In this article, we will be looking at the 5 best dividend stocks to buy in August according to hedge funds. To see our detailed analysis of dividend investing and these stocks, you can go directly to the 10 Best Dividend Stocks to Buy in August According to Hedge Funds.
5. OneMain Holdings, Inc. (NYSE: OMF)
Number of Hedge Fund Holders: 43
Dividend Yield: 3.1%
OneMain Holdings, Inc. (NYSE: OMF) is a financial service holding company and ranks 5th on our list of the best dividend stocks to buy in August according to hedge funds. The company operates in the consumer finance and insurance businesses in the US.
Arren Cyganovich, an analyst at Citigroup, recently raised his price target on shares of OneMain Holdings, Inc. (NYSE: OMF). This July, the analyst upped the target to $71, versus the previous $64 target, while reiterating a Buy rating on the shares in light of the company’s positive Q2 results.
In the second quarter of 2021, OneMain Holdings, Inc. (NYSE: OMF) had an EPS of $2.66, beating estimates by $0.46. The company’s revenue was $989 million, up 3.67% year over year and also beating estimates by $23.72 million. OneMain Holdings, Inc. (NYSE: OMF) has also gained 8.54% in the past 6 months and 24.06% year to date.
By the end of the first quarter of 2021, 43 hedge funds out of the 866 tracked by Insider Monkey held stakes in OneMain Holdings, Inc. (NYSE: OMF) worth roughly $886 million. This is compared to 30 hedge funds in the previous quarter with a total stake value of approximately $654 million.

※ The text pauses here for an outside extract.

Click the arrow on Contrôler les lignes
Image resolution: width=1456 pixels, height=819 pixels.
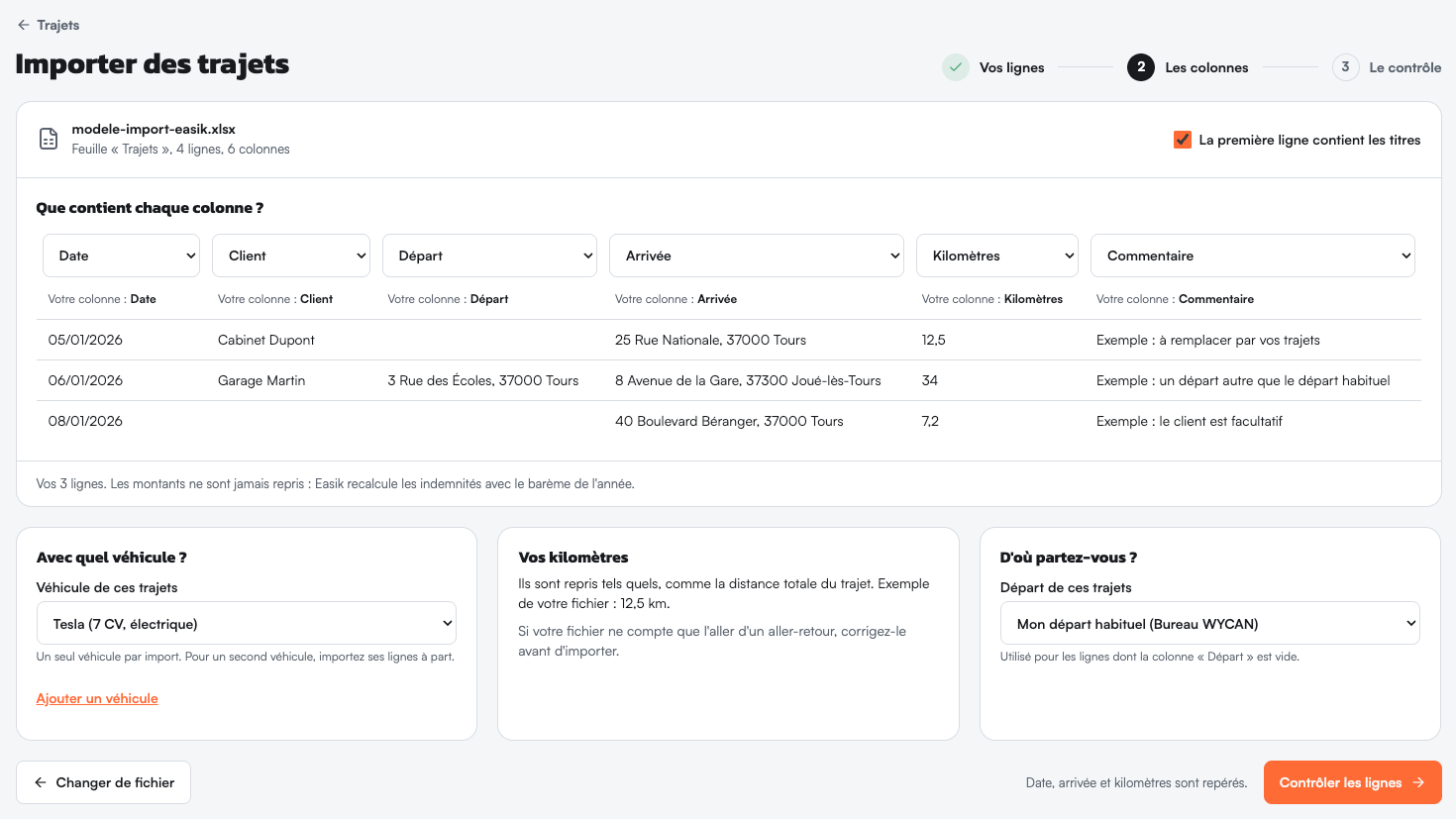pyautogui.click(x=1418, y=782)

“OneMain Holdings (OMF) was the top contributor over the quarter, advancing 56.0% after reporting Q3 Earnings Per Share (EPS) of $2.19, well above consensus of $1.26 and the quarterly dividend, which was increased 36% to $0.45/share (3.5% annualized yield and 11.5% Trailing Twelve Month (TTM) yield). Net interest income of $836M beat estimates of $778M, implying a 24.3% asset yield and 18.7% net interest margin. Origination volumes increased 41% sequentially to $2.9Bn on continued strength in digital while end-of-period net receivables were flat at $17.8Bn. Credit quality remains excellent with net charge-offs of 5.2%, the lowest level since 3Q 2015. Management guided to year-end receivables of $18.1Bn, net charge-offs of 5.6% (from 5.8%-6.0%), and net leverage of 4.3x-4.5x.”